How to document these non-documents? Of course, Charles Atlas deserves all the prestige a book like this signifies, yet the book itself doesn’t serve him, for failing to answer this question. Atlas made movies about movement. This book rests on screenshots and stills. “Exquisite images that capture [his] structure and flow,” says the back cover. Picked by Atlas himself, says the editor’s note. Without Atlas’s luxuriating takes, or rapidfire cuts, or shlocky pans, or disorienting close-ups, or cranes-eye zooms, in short, without Atlas’s filmmaking, the filter of “past” washes over these images to rob them of their power: stock images of the Merce Cunningham company, or the rise and fall of glam.
 
Charles Atlas
What Atlas needs is a digital archive. On UbuWeb, or Contemporary Art Quarterly, Atlas’s videos could hold my attention for days.

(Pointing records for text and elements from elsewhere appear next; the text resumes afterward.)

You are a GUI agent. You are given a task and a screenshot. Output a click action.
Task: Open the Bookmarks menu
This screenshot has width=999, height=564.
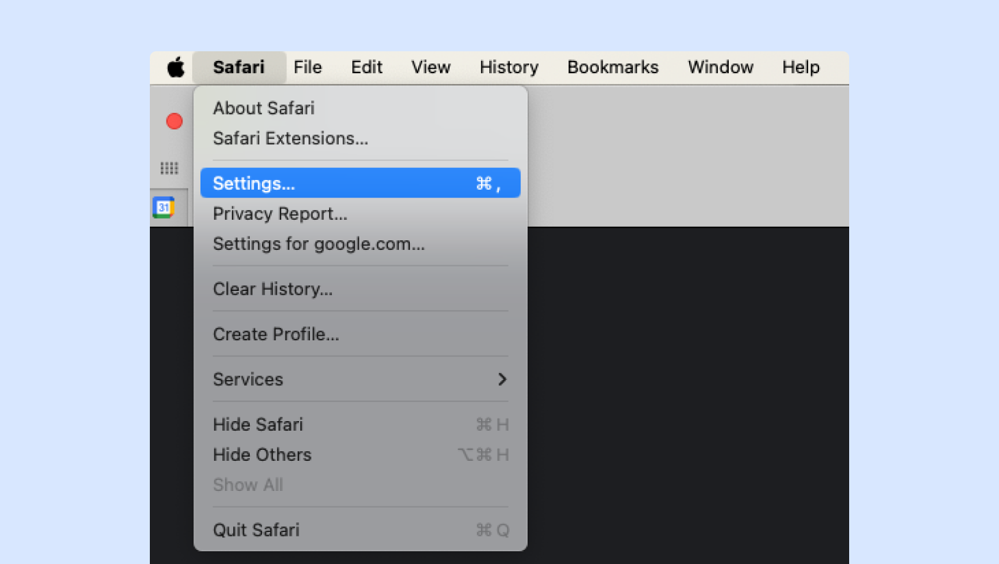click(x=612, y=67)
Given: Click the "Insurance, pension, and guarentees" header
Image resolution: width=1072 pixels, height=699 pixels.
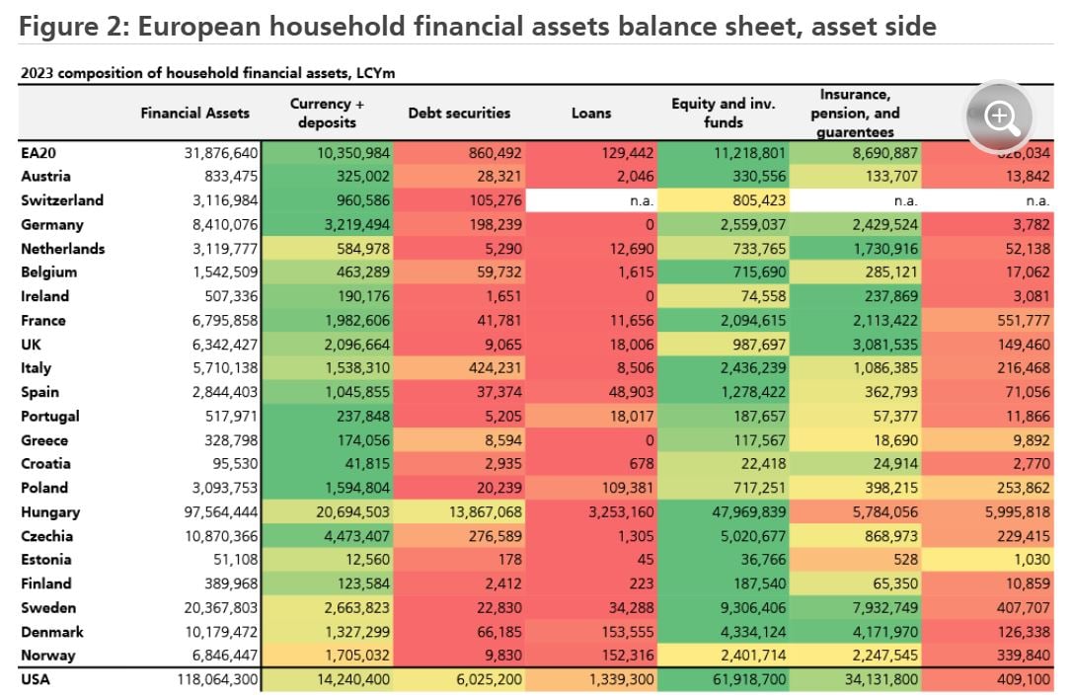Looking at the screenshot, I should 856,113.
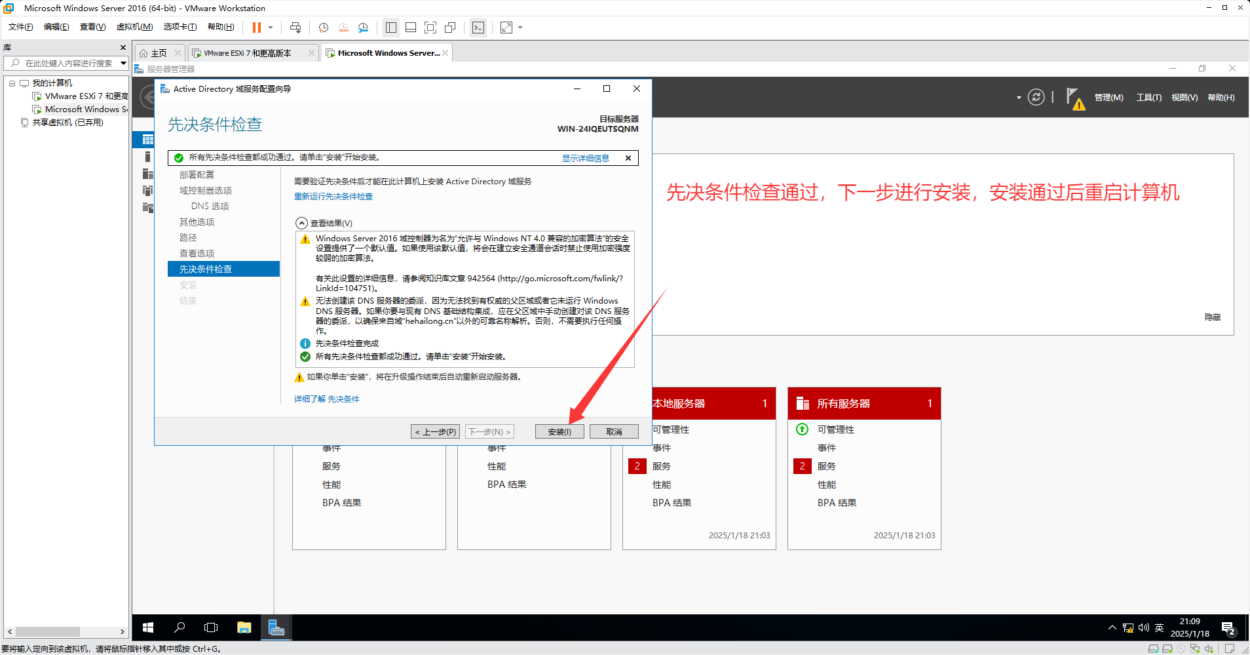Open the dropdown arrow next to pause button
The height and width of the screenshot is (655, 1250).
click(271, 28)
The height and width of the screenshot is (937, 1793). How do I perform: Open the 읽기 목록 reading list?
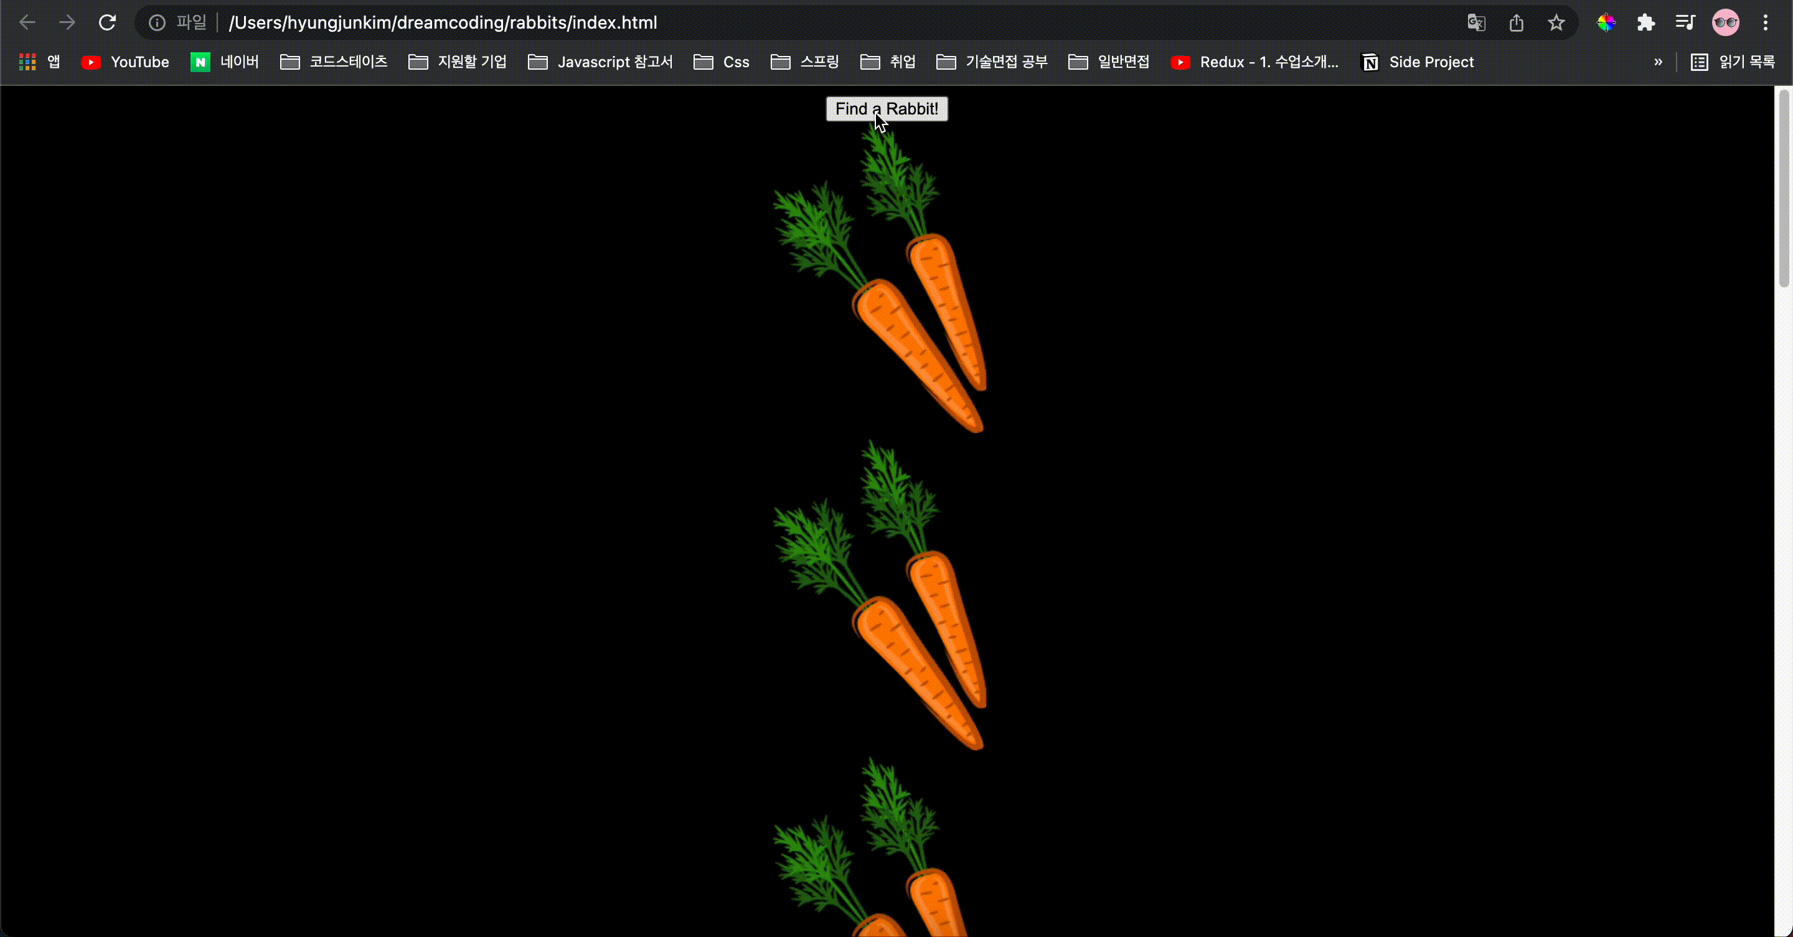[1733, 62]
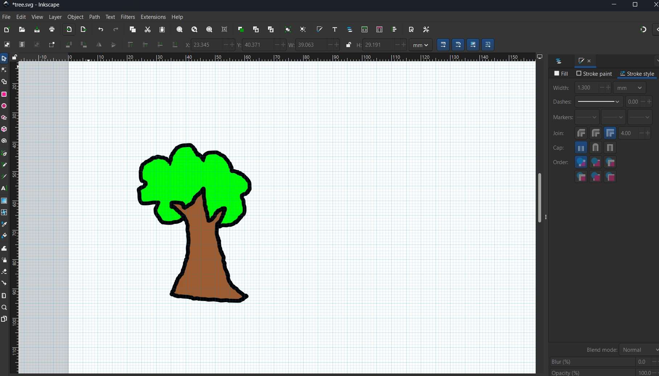
Task: Activate the Rectangle tool
Action: (4, 94)
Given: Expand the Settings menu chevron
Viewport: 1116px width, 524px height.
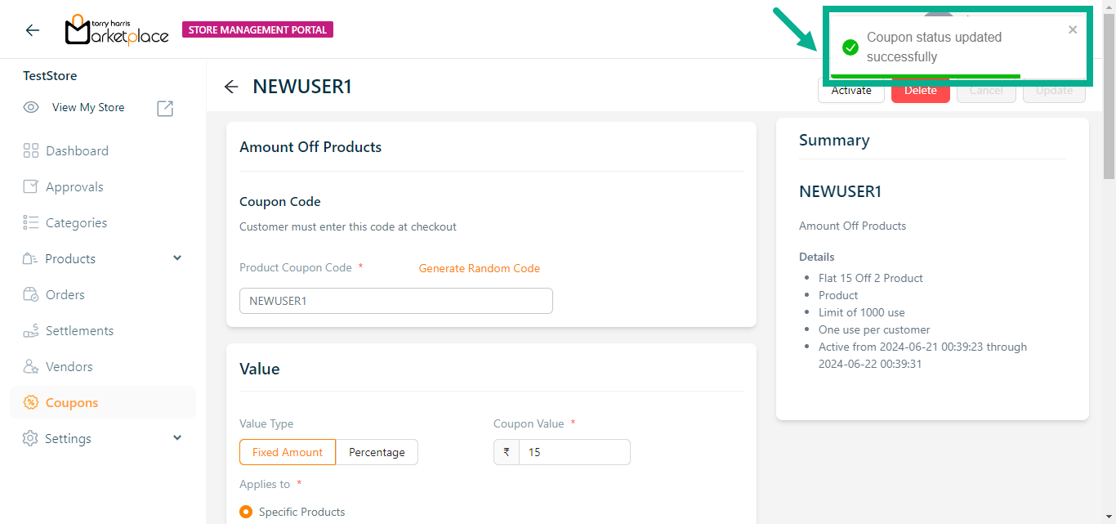Looking at the screenshot, I should tap(177, 438).
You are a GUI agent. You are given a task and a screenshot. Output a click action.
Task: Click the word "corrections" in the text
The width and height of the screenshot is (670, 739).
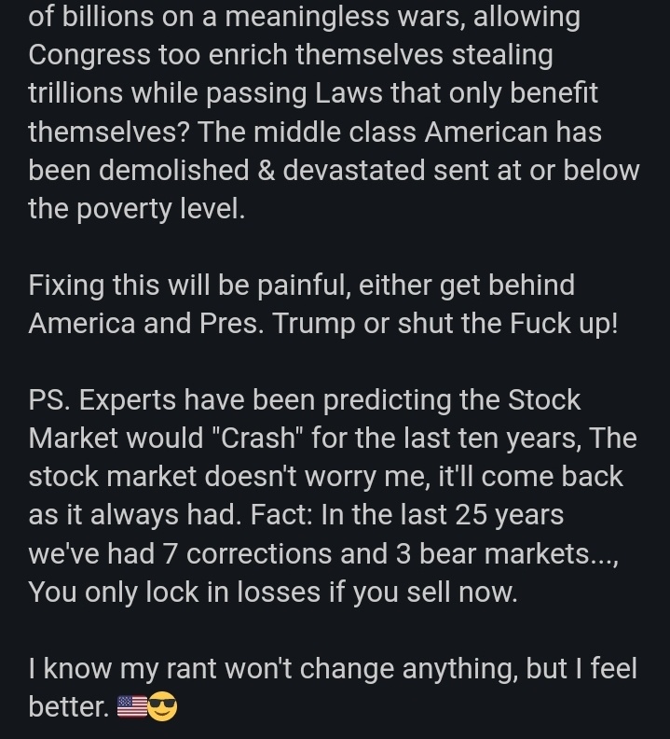[259, 553]
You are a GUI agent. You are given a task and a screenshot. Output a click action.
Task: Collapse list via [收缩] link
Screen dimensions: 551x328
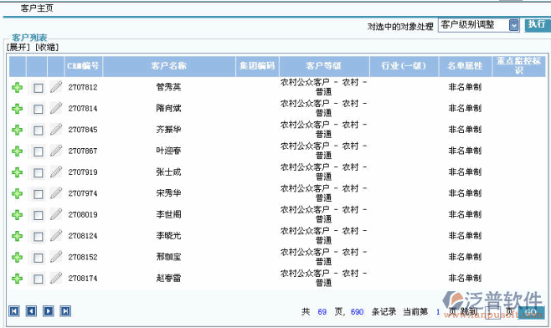coord(47,47)
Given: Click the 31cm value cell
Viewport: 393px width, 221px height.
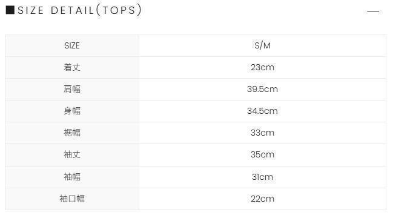Looking at the screenshot, I should pyautogui.click(x=262, y=177).
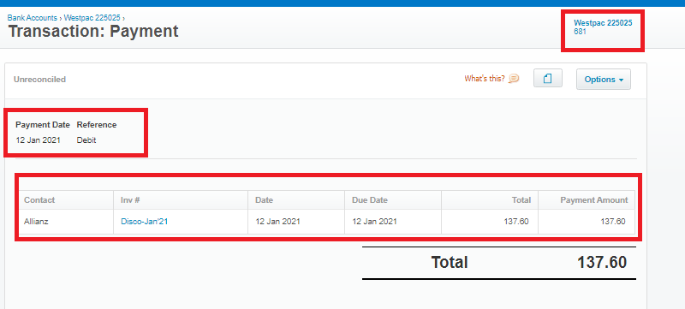The width and height of the screenshot is (685, 309).
Task: Click the Payment Date label
Action: 43,125
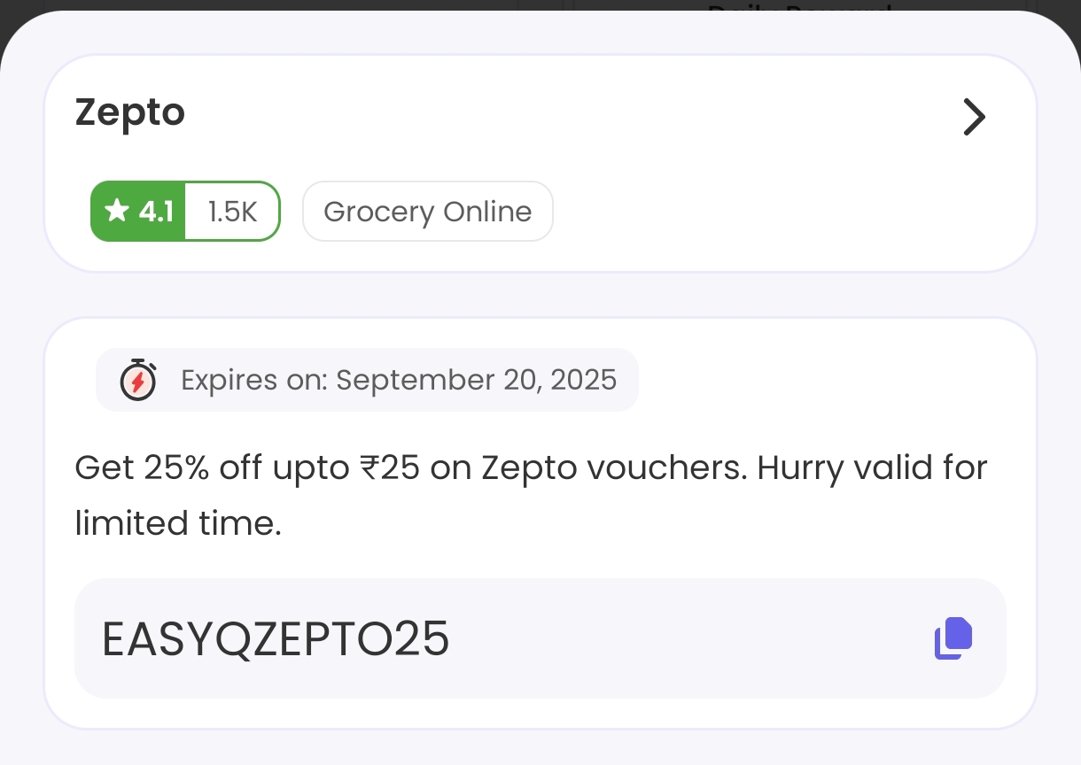Click the EASYQZEPTO25 code text
The width and height of the screenshot is (1081, 765).
click(276, 639)
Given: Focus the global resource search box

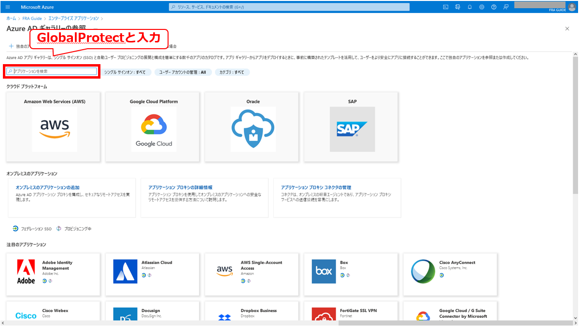Looking at the screenshot, I should [289, 7].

Here, my interest moves from visual representations to Atlas’s own narration, around 500 words per work, written in a tender, reminiscing first person, a tone we recognize from Artforum’s as- told-to columns and our elders: “My favorite shot was,” “I was excited to,” “I love that scene,” “many of my favorite pieces were made with no money at all,” “I’m happy with it,” “I’m grateful for this opportunity,” “I used every trick in the book.” It’s easy to forgive Atlas for his clichés when he’s at once so damn sweet and dishing about our alternative heroes—who, of course, he helped make.
 
Charles Atlas
Atlas reveals his Hollywood and haute influences, strategies to deal with punk ballet (borrowed from The Godfather), or with ordinary movement as dance (from Goddard). At times, his narratives read like a history of video technology, accounting for the first time he got his hands on a Steadicam, video itself, chroma key superimpositions, cross fades, a crane. Or, like obituaries for passed-away muses, most famously Merce Cunningham and Leigh Bowery. Or, like a gossip column—“Michael Clark was a candle burning at both ends.” Like any community that rises to fame, his becomes a long-running cast, with rotating characters. Douglas Dunn first appears as a collaborator in 1973 in Atlas’s early, portrait-like shorts, then ten years later in Secret of the Waterfall, 1983 with poets Anne Waldman & Reed Bye, then twenty years after that for Atlas’s first foray into live-video mixing for Muscle Shoals. The names become familiar, and our intimacy with Atlas grows. If the book does one thing right, it’s forcing Atlas to turn his careful enthusiasm for observing others onto himself.
 
Douglas Crimp (an unsurprising but excellent choice) contextualizes Atlas’s early work with Merce Cunningham in an essay that moves well beyond perfunctory historicizing. Crimp introduces Atlas’s intervention on the cinematizing of dance, via Cunningham’s intervention on dance itself: Cunningham, Crimp asserts, refused to tell the audience where to look. Separating sound from movement and the proscenium from the audience’s perspective, Cunningham forced the audience to make choices. Echoing Einstein’s “there are no fixed points in space,” Cunningham explained of his work, “every point is equally interesting and equally changing.”
 
Charles Atlas
Crimp writes, “If unfocus, dissociation, and ‘polymorphous perversity’ are obtained in Cunningham’s work as a result of ignoring, dispersing, eliminating the proscenium and choreographic frames, how [would] Cunningham deal with the even more obtrusive film (or video) frame?” To Crimp, Charles Atlas was the answer to this question. Making deliberate choices about where to situate the camera, how to frame dancers, how to cut between them, and how to highlight individuals in groups, Atlas didn’t try to mimic Cunningham’s strategy of diffusion, but rather answered its challenge, calling attention to his camera’s frame (through doubling, cropping, cutting, and every technique of filmmaking he could master) to the radical and difficult permission dance gives us to direct where we look. As Atlas recalls of he and Cunningham’s collaboration, “we loved difficult things.”